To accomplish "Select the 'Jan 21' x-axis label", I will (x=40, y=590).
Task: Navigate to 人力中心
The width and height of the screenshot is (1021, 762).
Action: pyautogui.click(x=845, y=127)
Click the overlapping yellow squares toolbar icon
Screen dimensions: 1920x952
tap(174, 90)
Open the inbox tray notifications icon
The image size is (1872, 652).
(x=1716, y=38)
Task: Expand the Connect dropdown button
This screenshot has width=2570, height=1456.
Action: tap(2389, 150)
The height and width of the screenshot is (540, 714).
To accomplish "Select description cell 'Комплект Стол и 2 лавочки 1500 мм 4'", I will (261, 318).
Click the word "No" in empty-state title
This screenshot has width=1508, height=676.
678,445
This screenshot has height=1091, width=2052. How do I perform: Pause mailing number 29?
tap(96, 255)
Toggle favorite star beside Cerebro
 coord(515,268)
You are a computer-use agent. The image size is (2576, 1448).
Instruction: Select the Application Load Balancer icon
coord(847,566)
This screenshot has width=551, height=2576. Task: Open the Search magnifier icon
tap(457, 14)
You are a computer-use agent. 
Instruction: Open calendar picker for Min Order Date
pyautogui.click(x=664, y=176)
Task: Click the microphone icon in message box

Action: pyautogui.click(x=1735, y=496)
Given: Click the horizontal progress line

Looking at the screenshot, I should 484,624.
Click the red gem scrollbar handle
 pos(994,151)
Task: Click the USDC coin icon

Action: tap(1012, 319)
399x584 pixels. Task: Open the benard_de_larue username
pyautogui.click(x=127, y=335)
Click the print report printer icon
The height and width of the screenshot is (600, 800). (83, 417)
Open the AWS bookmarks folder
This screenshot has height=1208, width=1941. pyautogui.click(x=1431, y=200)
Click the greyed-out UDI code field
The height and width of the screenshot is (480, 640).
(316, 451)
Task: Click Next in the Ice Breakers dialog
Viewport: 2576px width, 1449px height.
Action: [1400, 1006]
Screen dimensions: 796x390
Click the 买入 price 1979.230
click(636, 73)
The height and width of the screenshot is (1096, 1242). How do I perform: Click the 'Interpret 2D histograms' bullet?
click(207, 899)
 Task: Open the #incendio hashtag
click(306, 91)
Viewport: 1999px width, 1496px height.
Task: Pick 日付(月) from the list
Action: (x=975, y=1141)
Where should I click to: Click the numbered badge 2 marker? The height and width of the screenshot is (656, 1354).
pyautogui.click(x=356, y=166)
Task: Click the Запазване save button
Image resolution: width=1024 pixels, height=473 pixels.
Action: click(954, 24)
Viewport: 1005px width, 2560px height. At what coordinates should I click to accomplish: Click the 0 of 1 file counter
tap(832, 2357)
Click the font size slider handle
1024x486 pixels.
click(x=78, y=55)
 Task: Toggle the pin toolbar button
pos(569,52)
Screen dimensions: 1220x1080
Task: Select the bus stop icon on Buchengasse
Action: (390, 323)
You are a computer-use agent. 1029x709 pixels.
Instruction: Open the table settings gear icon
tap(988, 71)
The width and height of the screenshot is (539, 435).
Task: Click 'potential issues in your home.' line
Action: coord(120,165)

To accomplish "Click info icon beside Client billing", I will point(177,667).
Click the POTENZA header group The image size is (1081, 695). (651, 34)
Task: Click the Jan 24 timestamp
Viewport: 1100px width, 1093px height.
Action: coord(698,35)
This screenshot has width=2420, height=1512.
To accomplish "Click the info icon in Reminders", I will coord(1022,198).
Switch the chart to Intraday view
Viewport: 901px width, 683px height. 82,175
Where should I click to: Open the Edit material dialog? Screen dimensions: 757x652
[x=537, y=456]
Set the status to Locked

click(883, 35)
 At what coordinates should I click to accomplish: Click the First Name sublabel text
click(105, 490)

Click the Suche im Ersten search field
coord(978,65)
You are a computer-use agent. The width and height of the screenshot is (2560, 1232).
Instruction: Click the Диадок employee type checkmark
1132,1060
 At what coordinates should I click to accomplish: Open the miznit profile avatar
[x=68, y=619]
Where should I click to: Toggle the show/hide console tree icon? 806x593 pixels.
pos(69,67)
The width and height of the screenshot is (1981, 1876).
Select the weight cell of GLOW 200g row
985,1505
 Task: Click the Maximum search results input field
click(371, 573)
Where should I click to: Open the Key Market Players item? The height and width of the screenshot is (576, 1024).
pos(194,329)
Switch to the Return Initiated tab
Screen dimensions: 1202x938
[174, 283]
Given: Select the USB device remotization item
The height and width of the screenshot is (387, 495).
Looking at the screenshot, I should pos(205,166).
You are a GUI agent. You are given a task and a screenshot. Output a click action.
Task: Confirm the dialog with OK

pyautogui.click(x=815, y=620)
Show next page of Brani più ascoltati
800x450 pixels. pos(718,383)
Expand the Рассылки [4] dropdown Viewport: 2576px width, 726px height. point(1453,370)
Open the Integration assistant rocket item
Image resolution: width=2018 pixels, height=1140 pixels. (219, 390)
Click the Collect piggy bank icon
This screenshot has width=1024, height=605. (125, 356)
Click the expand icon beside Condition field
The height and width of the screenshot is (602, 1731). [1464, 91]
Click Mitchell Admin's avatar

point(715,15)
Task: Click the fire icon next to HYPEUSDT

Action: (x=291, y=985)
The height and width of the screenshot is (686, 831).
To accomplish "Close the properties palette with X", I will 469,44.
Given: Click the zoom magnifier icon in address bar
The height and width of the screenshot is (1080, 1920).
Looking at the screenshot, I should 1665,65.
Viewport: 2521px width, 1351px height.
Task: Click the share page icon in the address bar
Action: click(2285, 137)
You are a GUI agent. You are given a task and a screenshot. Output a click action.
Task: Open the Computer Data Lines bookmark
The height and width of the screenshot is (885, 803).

• • •

Stated exercise: Reproduce the lines above verbatim, starting with the line containing "Task: Navigate to 人力中心" and ending with the line containing "will (261, 318).", both included.

Worked answer:
Task: Navigate to 人力中心
The width and height of the screenshot is (1021, 762).
Action: pyautogui.click(x=845, y=127)
Click the overlapping yellow squares toolbar icon
Screen dimensions: 1920x952
tap(174, 90)
Open the inbox tray notifications icon
The image size is (1872, 652).
(x=1716, y=38)
Task: Expand the Connect dropdown button
This screenshot has width=2570, height=1456.
Action: tap(2389, 150)
The height and width of the screenshot is (540, 714).
To accomplish "Select description cell 'Комплект Стол и 2 лавочки 1500 мм 4'", I will (261, 318).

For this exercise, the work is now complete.